Return, without anything added, the lines from the one containing "eScan Internet Security" through the end of the entries below, exactly as written.

-- Records supplied follows --

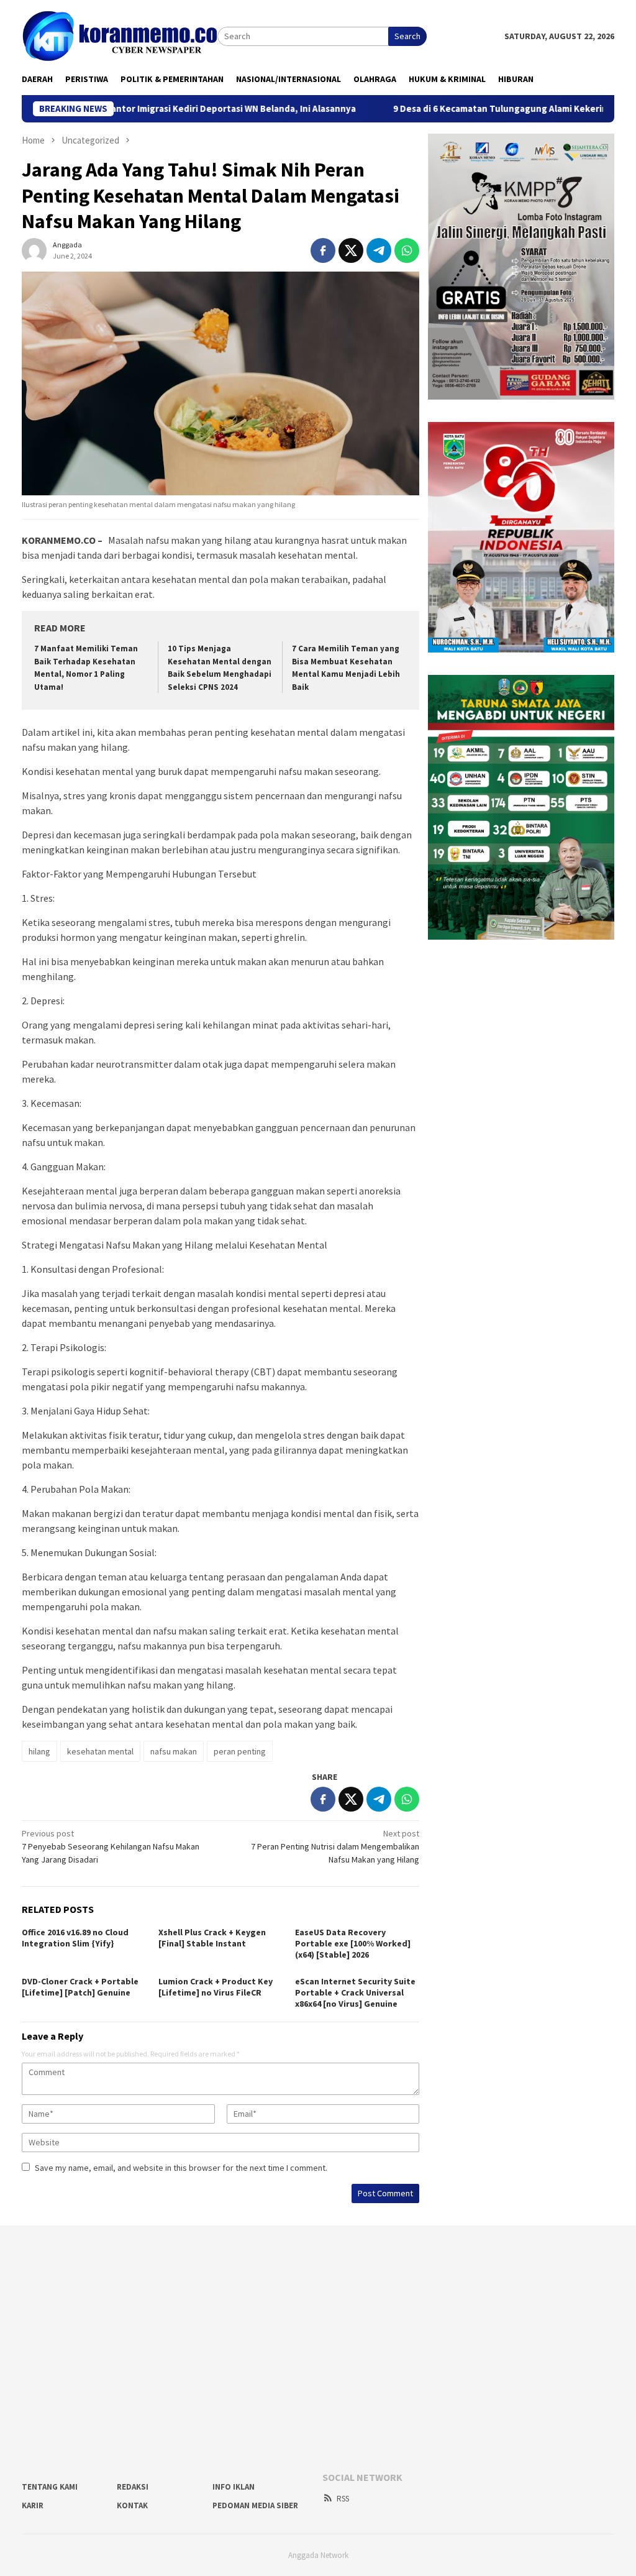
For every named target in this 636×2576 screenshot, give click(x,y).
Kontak (132, 2505)
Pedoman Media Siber (255, 2505)
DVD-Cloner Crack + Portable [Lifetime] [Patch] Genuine (80, 1987)
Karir (32, 2505)
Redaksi (132, 2487)
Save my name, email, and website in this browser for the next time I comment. (181, 2167)
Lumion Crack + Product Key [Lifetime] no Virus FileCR (215, 1987)
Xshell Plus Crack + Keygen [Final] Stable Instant (212, 1938)
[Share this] (323, 250)
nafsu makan (173, 1751)
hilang (39, 1751)
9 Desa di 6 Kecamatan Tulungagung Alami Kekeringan (452, 108)
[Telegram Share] (378, 250)
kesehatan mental (100, 1751)
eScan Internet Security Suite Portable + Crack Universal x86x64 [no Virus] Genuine (355, 1992)
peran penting (240, 1751)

-- Records supplied concluded --

* **Response**
eScan Internet Security Suite Portable + Crack Universal x86x64 [no Virus] Genuine (355, 1992)
peran penting (240, 1751)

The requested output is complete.